Can you write out every line of the listing below, word for word?

[start]

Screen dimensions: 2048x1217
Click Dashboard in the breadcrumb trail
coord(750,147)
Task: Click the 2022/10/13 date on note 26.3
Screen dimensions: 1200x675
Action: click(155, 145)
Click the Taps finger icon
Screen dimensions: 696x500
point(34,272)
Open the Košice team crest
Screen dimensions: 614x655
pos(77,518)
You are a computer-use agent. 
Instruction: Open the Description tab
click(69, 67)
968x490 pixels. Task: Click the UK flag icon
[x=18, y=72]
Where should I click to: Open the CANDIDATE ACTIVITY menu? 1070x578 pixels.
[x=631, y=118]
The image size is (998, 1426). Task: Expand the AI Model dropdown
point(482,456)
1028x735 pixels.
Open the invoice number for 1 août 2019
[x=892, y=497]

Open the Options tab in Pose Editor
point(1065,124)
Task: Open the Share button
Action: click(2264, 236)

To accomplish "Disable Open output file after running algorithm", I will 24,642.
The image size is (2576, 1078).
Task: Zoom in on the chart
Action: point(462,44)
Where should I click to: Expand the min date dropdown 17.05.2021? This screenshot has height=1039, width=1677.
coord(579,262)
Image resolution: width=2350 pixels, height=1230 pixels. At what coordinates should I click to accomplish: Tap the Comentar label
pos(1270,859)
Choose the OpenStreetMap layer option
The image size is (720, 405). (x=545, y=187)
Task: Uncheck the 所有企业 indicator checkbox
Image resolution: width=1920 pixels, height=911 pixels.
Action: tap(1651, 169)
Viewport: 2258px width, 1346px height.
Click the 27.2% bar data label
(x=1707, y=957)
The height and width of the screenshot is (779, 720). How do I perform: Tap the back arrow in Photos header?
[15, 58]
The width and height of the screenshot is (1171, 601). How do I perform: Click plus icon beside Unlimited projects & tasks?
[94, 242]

[end]

[RESULT OF THE TASK]:
Screen dimensions: 2048x1217
Click Dashboard in the breadcrumb trail
coord(750,147)
Task: Click the 2022/10/13 date on note 26.3
Screen dimensions: 1200x675
Action: click(155, 145)
Click the Taps finger icon
Screen dimensions: 696x500
point(34,272)
Open the Košice team crest
Screen dimensions: 614x655
pos(77,518)
You are a computer-use agent. 
Instruction: Open the Description tab
click(69, 67)
968x490 pixels. Task: Click the UK flag icon
[x=18, y=72]
Where should I click to: Open the CANDIDATE ACTIVITY menu? 1070x578 pixels.
[x=631, y=118]
The image size is (998, 1426). Task: Expand the AI Model dropdown
point(482,456)
1028x735 pixels.
Open the invoice number for 1 août 2019
[x=892, y=497]

Open the Options tab in Pose Editor
point(1065,124)
Task: Open the Share button
Action: click(2264, 236)

To accomplish "Disable Open output file after running algorithm", I will 24,642.
The image size is (2576, 1078).
Task: Zoom in on the chart
Action: point(462,44)
Where should I click to: Expand the min date dropdown 17.05.2021? This screenshot has height=1039, width=1677.
coord(579,262)
Image resolution: width=2350 pixels, height=1230 pixels. At what coordinates should I click to accomplish: Tap the Comentar label
pos(1270,859)
Choose the OpenStreetMap layer option
The image size is (720, 405). (x=545, y=187)
Task: Uncheck the 所有企业 indicator checkbox
Image resolution: width=1920 pixels, height=911 pixels.
Action: tap(1651, 169)
Viewport: 2258px width, 1346px height.
Click the 27.2% bar data label
(x=1707, y=957)
The height and width of the screenshot is (779, 720). How do I perform: Tap the back arrow in Photos header?
[15, 58]
The width and height of the screenshot is (1171, 601). How do I perform: Click plus icon beside Unlimited projects & tasks?
[94, 242]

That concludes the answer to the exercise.